*RECORD EXCERPTS*:
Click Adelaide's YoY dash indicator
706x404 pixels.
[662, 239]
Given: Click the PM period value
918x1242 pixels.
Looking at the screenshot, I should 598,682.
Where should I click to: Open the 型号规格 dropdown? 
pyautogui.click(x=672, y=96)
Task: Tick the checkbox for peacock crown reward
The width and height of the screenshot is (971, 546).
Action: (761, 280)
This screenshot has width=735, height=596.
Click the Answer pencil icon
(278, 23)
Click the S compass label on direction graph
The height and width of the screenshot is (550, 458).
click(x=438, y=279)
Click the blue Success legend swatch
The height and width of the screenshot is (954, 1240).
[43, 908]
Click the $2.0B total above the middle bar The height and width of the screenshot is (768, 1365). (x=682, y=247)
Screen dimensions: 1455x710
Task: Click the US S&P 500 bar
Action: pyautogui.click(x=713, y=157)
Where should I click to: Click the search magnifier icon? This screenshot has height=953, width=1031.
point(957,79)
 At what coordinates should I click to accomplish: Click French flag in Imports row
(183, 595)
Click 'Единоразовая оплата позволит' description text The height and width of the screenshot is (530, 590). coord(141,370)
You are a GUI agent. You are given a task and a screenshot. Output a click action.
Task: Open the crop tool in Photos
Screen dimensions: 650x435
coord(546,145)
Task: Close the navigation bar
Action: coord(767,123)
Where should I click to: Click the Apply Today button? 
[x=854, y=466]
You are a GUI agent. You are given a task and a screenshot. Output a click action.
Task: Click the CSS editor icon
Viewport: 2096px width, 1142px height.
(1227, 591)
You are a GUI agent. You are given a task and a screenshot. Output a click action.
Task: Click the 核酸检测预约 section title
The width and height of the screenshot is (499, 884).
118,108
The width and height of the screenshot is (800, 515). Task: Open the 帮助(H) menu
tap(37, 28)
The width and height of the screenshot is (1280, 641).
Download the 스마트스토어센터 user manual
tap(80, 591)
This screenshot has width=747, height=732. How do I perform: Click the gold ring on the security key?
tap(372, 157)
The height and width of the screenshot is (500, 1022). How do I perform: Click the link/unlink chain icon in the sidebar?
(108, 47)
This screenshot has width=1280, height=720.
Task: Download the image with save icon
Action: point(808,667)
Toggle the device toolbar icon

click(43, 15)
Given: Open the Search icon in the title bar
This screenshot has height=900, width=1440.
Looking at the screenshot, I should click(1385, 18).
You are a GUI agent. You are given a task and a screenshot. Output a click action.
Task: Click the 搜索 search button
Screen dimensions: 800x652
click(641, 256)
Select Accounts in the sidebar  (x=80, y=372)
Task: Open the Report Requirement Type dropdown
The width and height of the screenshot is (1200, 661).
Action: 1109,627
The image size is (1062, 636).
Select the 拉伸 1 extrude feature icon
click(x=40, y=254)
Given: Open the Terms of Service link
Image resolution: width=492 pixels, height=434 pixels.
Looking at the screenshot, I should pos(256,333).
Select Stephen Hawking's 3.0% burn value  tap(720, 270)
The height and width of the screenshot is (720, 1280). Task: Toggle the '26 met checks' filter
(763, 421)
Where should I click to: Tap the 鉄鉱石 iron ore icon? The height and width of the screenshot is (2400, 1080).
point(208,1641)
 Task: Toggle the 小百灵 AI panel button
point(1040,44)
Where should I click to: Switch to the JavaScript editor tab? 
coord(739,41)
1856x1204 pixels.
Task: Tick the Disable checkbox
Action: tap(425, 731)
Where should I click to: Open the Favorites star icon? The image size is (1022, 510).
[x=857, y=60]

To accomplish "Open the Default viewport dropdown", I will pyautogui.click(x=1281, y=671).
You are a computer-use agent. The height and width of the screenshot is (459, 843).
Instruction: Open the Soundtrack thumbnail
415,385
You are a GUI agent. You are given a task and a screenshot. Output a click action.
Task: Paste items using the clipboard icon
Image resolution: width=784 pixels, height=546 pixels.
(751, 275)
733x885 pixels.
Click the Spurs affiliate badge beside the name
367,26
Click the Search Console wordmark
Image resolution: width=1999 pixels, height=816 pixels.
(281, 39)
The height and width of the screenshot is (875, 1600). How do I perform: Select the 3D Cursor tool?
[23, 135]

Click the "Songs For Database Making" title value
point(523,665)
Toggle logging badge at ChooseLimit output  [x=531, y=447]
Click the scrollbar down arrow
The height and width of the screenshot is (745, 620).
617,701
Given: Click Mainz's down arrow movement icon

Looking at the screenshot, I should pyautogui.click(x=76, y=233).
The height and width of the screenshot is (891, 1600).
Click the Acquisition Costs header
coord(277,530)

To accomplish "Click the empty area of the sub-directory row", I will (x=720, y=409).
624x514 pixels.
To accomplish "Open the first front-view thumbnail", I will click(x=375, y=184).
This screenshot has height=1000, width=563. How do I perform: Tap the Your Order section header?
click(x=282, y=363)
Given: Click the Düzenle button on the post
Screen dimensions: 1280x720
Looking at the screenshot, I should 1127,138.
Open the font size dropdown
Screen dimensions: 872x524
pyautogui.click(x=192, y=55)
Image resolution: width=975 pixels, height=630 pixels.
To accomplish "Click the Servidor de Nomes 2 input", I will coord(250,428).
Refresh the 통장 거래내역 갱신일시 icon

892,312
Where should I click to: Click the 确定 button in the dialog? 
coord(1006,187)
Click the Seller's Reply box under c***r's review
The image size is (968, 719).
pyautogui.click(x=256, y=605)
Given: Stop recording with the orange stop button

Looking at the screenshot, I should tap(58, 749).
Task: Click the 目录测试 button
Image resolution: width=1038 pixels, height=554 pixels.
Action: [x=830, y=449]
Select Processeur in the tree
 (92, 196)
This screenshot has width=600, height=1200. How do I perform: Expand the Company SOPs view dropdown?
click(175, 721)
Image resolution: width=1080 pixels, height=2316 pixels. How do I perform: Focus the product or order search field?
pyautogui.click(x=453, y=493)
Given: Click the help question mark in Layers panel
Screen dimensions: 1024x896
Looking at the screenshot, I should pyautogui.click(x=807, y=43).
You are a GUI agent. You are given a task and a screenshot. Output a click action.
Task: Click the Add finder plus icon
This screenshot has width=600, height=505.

*BRIEF*: Word for word, restate the lines running from the one containing "Where should I click to: Click the 确定" through the final line of the records above, and nothing besides.

*RESPONSE TO THIS EXERCISE*:
Where should I click to: Click the 确定 button in the dialog? 
coord(1006,187)
Click the Seller's Reply box under c***r's review
The image size is (968, 719).
pyautogui.click(x=256, y=605)
Given: Stop recording with the orange stop button

Looking at the screenshot, I should tap(58, 749).
Task: Click the 目录测试 button
Image resolution: width=1038 pixels, height=554 pixels.
Action: [x=830, y=449]
Select Processeur in the tree
 (92, 196)
This screenshot has width=600, height=1200. How do I perform: Expand the Company SOPs view dropdown?
click(175, 721)
Image resolution: width=1080 pixels, height=2316 pixels. How do I perform: Focus the product or order search field?
pyautogui.click(x=453, y=493)
Given: Click the help question mark in Layers panel
Screen dimensions: 1024x896
Looking at the screenshot, I should pyautogui.click(x=807, y=43).
You are a GUI agent. You are given a task and a screenshot. Output a click action.
Task: Click the Add finder plus icon
This screenshot has width=600, height=505.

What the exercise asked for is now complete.